New Bedford Public Library director Olivia Melo points to a stamp from 1882, when the library system acquired James Clerk Maxwell's book. Photo / AP
On February 14, 1904, someone curious about the emerging possibilities of a key force of nature checked out James Clerk Maxwell’s An Elementary Treatise on Electricity from the New Bedford Free Public Library in Massachusetts.
It would take 119 years and the sharp eyes of a librarian in West Virginia before the scientific text finally found its way back.
The discovery occurred when Stewart Plein, curator of rare books at West Virginia University Libraries, was sorting through a recent pile of donations.
He found the treatise and noticed it had been part of the collection at the New Bedford library and, critically, had not been stamped “Withdrawn”, indicating that, while extremely overdue, the book had not been discarded.
Plein contacted Jodi Goodman, special collections librarian in New Bedford, to alert her to the find.
“This came back in extremely good condition,” New Bedford Public Library director Olivia Melo said on Saturday. “Someone obviously kept this on a nice bookshelf because it was in such good shape and probably got passed down in the family.”
The treatise was first published in 1881, two years after Maxwell’s death, although the cranberry-coloured copy now back at the New Bedford library is not considered a rare edition of the work.
Melo said the library occasionally received books as much as 10 or 15 years overdue, but nothing anywhere close to a century or more.
The treatise was published at a time when the world was still growing to understand the possibilities of electricity. In 1880, Thomas Edison received a historic patent embodying the principles of his incandescent lamp.

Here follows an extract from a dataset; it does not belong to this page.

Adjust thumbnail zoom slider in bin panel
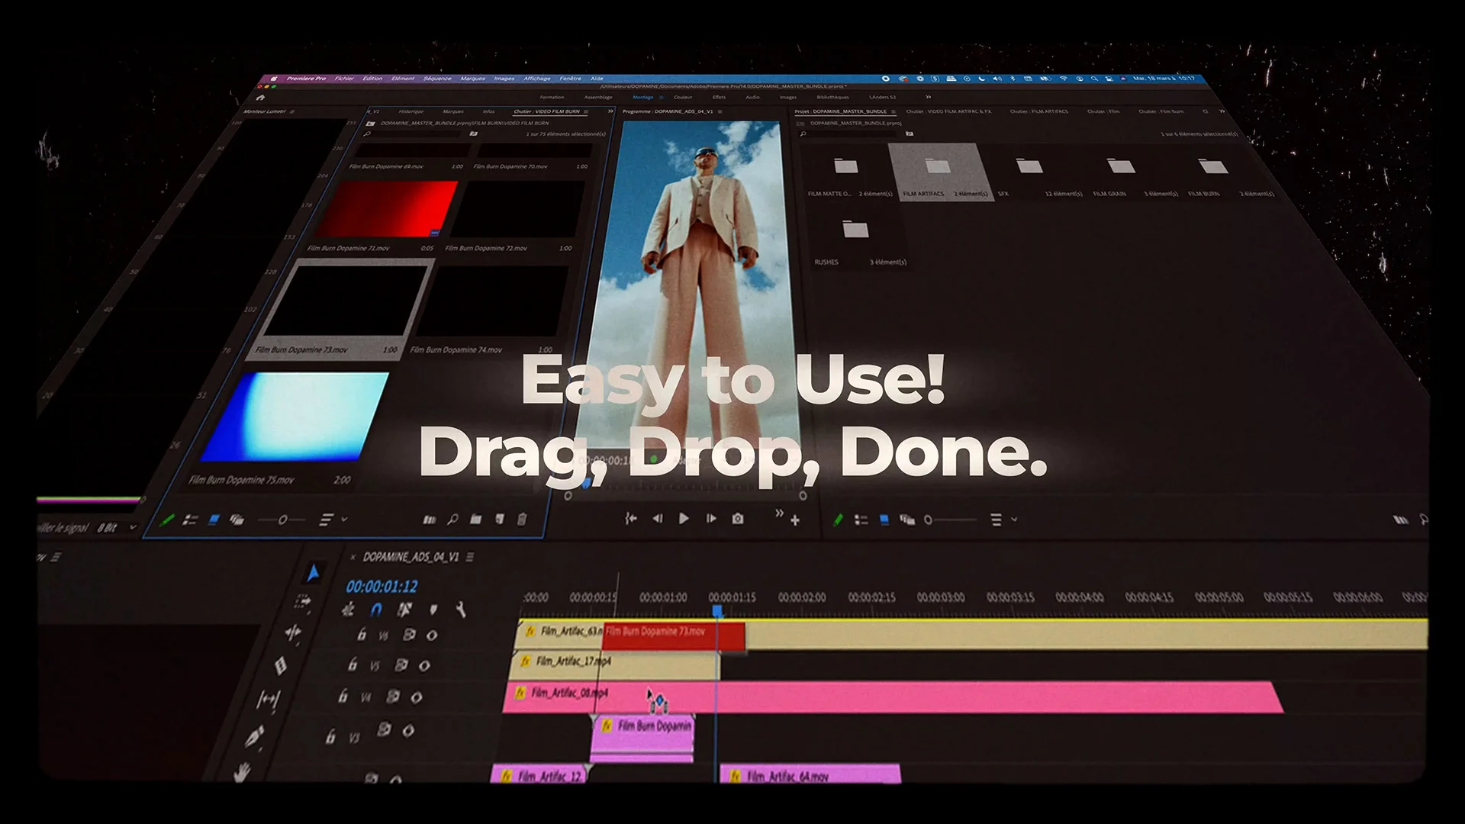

When the book was last in New Bedford, the nation was preparing for its second modern World Series, incumbent Republican President Theodore Roosevelt was on track to win another term, Wilbur and Orville Wright had conducted their first flight just a year before and New York City was celebrating its first subway line.
The discovery and return of the book was a testament to the durability of the printed word, Melo said, especially in a time of computerisation and instant access to unfathomable amounts of information.
“The value of the printed book is it’s not digital, it’s not going to disappear. Just holding it, you get the sense of someone having this book 120 years ago and reading it, and here it is in my hands.
“It is still going to be here 100 years from now. The printed book is always going to be valuable.”
The New Bedford library has a late fee of 5 cents a day. At that rate, someone returning a book overdue by 119 years would face a hefty fee of more than $2100. The good news is the library’s late-fee limit maxes out at $2.
Another lesson of the find, according to Melo? It’s never too late to return a library book.